Anything, everything that helps me ask questions and take "punga". For e.g. I'm writing a new play 3, SAKINA MANZIL. This is about the 1944 Dock Explosion in Mumbai. And the gold flying through the sky...along with human limbs! About World War II, the threat of Japanese aggression and the golden era of Hindi cinema! Amrit Gangar (like Virgil) has been my guide in the gallis and khopchas of Pydhonie, Dock Yard, Asiatic Library. We've met survivors, documented amazing stories, sipped our chai and gaped at the relics and monuments. Every visit has been a discovery. Sometimes it has been the big themes. At others, the little patterns.

Do you think the presence of the scriptwriter at rehearsals is necessary, perhaps to facilitate on the spot improvisations?
It is said, Arthur Miller used to ghost-direct the first production of his plays. Like most playwrights, he didn't trust the director and actors. But as a rule, the playwright should steer clear from the rehearsal space. It's a waste of time and energy-sapping. Playwrights should learn to disown their writing.

In Mahadevbhai, you used the diaries of Mahatma Gandhi's secretary as the source for your play and it received rave reviews. What inspired you to write it?
For me, MAHADEVBHAI is a response to the politics of our times. To start with, anti-Gandhism is rampant and then there is the systematic discrediting of democratic institutions. As I see it, there are a couple of reasons for this. For one, our politics has been communalised. This automatically makes Gandhiji an easy target. Since these days, anyone who has been perceived as pro-Muslim will be attacked. Then there are the caste politicians, who are constantly playing the anti-Gandhi card. In this sense Ambedkar and Gandhi become foes without their politics being understood. The point is, the modus operandi of the criticism against Gandhi is cloaked in subterfuge.

As you're perhaps aware, there have been 3-4 anti-Gandhi plays and even mainstream films in the past decade. And all of them very popular. MAHADEVBHAI was my attempt to set the record straight, in a small way.

In this sense, I was clear about devising a play that will reach-out to the uninitiated, and those members of the audience who are hostile to Gandhiji and his tenets. For me, Mahadevbhai became a tantra to reach that tatva.
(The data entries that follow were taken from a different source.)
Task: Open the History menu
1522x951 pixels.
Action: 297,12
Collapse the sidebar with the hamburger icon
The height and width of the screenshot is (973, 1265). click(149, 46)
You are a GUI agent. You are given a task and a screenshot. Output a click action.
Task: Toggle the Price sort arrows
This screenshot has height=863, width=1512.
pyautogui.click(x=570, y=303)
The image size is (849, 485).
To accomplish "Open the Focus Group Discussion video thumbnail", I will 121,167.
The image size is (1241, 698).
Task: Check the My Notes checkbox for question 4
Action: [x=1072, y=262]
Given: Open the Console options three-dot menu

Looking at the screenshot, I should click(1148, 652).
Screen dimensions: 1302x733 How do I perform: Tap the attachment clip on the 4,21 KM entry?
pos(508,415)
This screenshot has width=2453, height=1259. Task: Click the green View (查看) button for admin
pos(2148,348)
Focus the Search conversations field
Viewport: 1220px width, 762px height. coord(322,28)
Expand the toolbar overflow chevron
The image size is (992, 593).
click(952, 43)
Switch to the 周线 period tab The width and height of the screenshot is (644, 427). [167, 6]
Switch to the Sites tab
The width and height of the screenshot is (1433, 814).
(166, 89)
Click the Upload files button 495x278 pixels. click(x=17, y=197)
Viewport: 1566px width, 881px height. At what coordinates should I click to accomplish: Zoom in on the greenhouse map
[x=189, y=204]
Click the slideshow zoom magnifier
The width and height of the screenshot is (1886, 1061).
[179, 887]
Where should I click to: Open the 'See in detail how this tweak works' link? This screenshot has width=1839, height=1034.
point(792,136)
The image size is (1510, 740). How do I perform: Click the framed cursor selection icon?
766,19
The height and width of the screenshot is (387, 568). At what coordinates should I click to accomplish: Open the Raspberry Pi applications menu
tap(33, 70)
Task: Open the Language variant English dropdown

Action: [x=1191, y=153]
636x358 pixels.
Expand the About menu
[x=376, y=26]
Do you think plays in Indian languages are effective when translated into English & vice versa? 'The Sanjivani Super Show!' is one such. What is most important to retain the flavor of the original work?
I don't know if the Sanjivani Super Show is effective. It's been criticised by 50% of the Kannadiga audience who have seen it. They found the play and the antics on stage, blasphemous. In Sanjivani Super Show I've tried to retain the masti, the irreverence and the musicality of Kannadiga.

In the present day scenario, how feasible is it for one to take up theatre as a full time career?
Theatre has never been a career for me. I've never done a play for the money. I do plays in order to share an idea, a thought. I believe in good taste, decent humour, intelligence and above all progressive values. And in today's times wherein everything has a price tag, it becomes difficult to sustain such hopeless ideals.